Les premières réactions marocaines ont été sévères, Mahjoubi Aherdane, chef du Mouvement national populaire marocain (MNP, coalition gouvernementale) affirmant que "c’est une déclaration de guerre".
Le gouvernement espagnol a indiqué, dans un communiqué officiel, qu’il "s’est trouvé dans l’obligation d’ordonner" à ses forces armées de déloger le petit détachement marocain qui campait depuis le 11 juillet sur l’île Perejil (Leïla pour les Marocains). Il a précisé que l’intervention "s’est déroulée avec succès, sans pertes ni blessés".
Un porte-parole de la préfecture de Sebta, enclave espagnole dans le nord du Maroc, a déclaré que les six soldats marocains qui se trouvaient sur l’îlot, situé à quelque 200 mètres des côtes marocaines, ont été remis à leur pays, après avoir été transportés à Sebta.
Selon la presse espagnole, l’opération a été menée peu après 06H00 (04H00 GMT) par des unités spéciales de l’armée de terre, appuyées par des hélicoptères Super Puma. Auparavant, des plongeurs de l’infanterie de marine s’étaient déployées autour de la zone à bord de zodiac. Des bâtiments de la marine espagnole qui avaient été envoyés en renfort au cours des derniers jours, se trouvaient à proximité.
Depuis jeudi, l’Espagne avait renforcé son dispositif militaire dans les enclaves espagnoles de Sebta et Melilla, et sur ses territoires au large des côtes marocaines, en envoyant plusieurs navires de guerre.
L’opération est intervenue peu après que l’ambassadeur espagnol à Rabat, Fernando Arias-Salgado, soit arrivé à Sebta, après avoir été rappelé mardi soir pour une durée indéterminée.
Le gouvernement espagnol a tenu informé le roi Juan Carlos, les partis politiques, le Conseil de sécurité de l’ONU et ses alliés de l’opération, a précisé le communiqué officiel.
Mardi, le Congrès des députés espagnols avait adopté à la quasi-unanimité une motion appuyant la position du gouvernement de José Maria Aznar Aznar dans cette affaire.
Au Maroc, les premières réactions ont condamné l’intervention espagnole. Mahjoubi Aherdane s’est déclaré "stupéfait". "On ne règle pas les problèmes à coups de canon, c’est une déclaration de guerre et une erreur", a-t-il dit. Il a estimé que le Maroc doit "rompre les relations avec ce pays dont nous pensions qu’il était un pays ami".

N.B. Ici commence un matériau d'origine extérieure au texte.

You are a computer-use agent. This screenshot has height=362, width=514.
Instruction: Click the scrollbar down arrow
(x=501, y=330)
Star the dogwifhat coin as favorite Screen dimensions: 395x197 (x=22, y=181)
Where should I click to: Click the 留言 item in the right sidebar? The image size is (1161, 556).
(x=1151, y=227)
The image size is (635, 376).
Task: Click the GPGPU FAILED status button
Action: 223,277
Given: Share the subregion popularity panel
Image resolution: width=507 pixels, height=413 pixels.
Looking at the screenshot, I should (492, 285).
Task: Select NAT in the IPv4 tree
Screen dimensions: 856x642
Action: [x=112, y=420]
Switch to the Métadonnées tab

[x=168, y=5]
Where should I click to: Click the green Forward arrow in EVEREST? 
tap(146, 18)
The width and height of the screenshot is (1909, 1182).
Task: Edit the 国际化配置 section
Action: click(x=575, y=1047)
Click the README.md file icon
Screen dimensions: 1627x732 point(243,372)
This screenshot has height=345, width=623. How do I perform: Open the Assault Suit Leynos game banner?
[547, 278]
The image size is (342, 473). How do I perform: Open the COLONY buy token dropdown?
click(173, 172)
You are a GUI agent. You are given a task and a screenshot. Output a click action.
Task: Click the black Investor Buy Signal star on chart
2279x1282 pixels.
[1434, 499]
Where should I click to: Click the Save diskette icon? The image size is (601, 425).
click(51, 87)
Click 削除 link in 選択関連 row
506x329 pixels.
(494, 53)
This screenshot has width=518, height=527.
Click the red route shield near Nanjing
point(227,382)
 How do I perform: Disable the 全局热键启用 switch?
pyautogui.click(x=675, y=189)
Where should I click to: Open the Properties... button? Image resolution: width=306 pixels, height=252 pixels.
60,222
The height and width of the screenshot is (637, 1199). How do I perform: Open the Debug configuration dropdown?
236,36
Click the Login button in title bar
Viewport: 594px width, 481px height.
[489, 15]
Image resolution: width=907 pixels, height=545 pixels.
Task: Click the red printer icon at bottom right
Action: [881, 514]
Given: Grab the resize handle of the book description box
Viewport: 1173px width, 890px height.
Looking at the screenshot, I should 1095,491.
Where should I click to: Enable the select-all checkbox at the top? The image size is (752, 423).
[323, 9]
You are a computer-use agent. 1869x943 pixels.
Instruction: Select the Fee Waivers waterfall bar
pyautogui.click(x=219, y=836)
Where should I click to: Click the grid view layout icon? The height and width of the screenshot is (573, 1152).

Pour sa part, Abdelkrim Khatib, chef du parti marocain de la Justice et du Développement (PJD, islamiste modéré), a estimé qu’il s’agit d’une "attaque contre le Maroc et son intégrité territoriale, qui démontre que l’esprit colonialiste persiste chez les européens". "Le Maroc doit couper toutes relations aussi bien politiques qu’économiques avec l’Espagne, qui doit être considérée comme un pays ennemi", a ajouté M. Khatib.
Depuis l’arrivée des soldats marocains sur l’îlot, l’Espagne, soutenue par l’Union européenne et l’OTAN, n’avait cessé de demander leur retrait, en expliquant que l’îlot, de 13,5 hectares, bénéficie depuis 40 ans d’un "statut accepté par le Maroc et l’Espagne aux termes duquel ni le gouvernement espagnol, ni le gouvernement marocain n’occupera l’île".
Au contraire, le Maroc a fait valoir que l’île n’est pas concernée par les accords entre les deux pays, et se trouve sous souveraineté marocaine. Rabat avait affirmé que les soldats installés sur l’île avaient établi un "poste d’observation" pour lutter contre l’immigration illégale et le trafic de drogue.
Dans son communiqué, le gouvernement espagnol a réaffirmé son souhait de "maintenir des relations d’amitié et de coopération avec le Maroc" et a manifesté sa disposition à engager des conversations dans ce sens.
Depuis plus d’un an, les relations hispano-marocaines sont en crise, avec le rappel à Rabat, en octobre dernier, de l’ambassadeur du Maroc à Madrid.
Le contentieux porte notamment sur la pêche, sur l’immigration clandestine, et sur le conflit du Sahara, le Maroc estimant que Madrid défend des positions jugées favorables aux thèses du Front Polisario.
L’Espagne est le second partenaire commercial du Maroc, après la France. les deux pays ont signé, en 1991, un traité d’amitié et de coopération.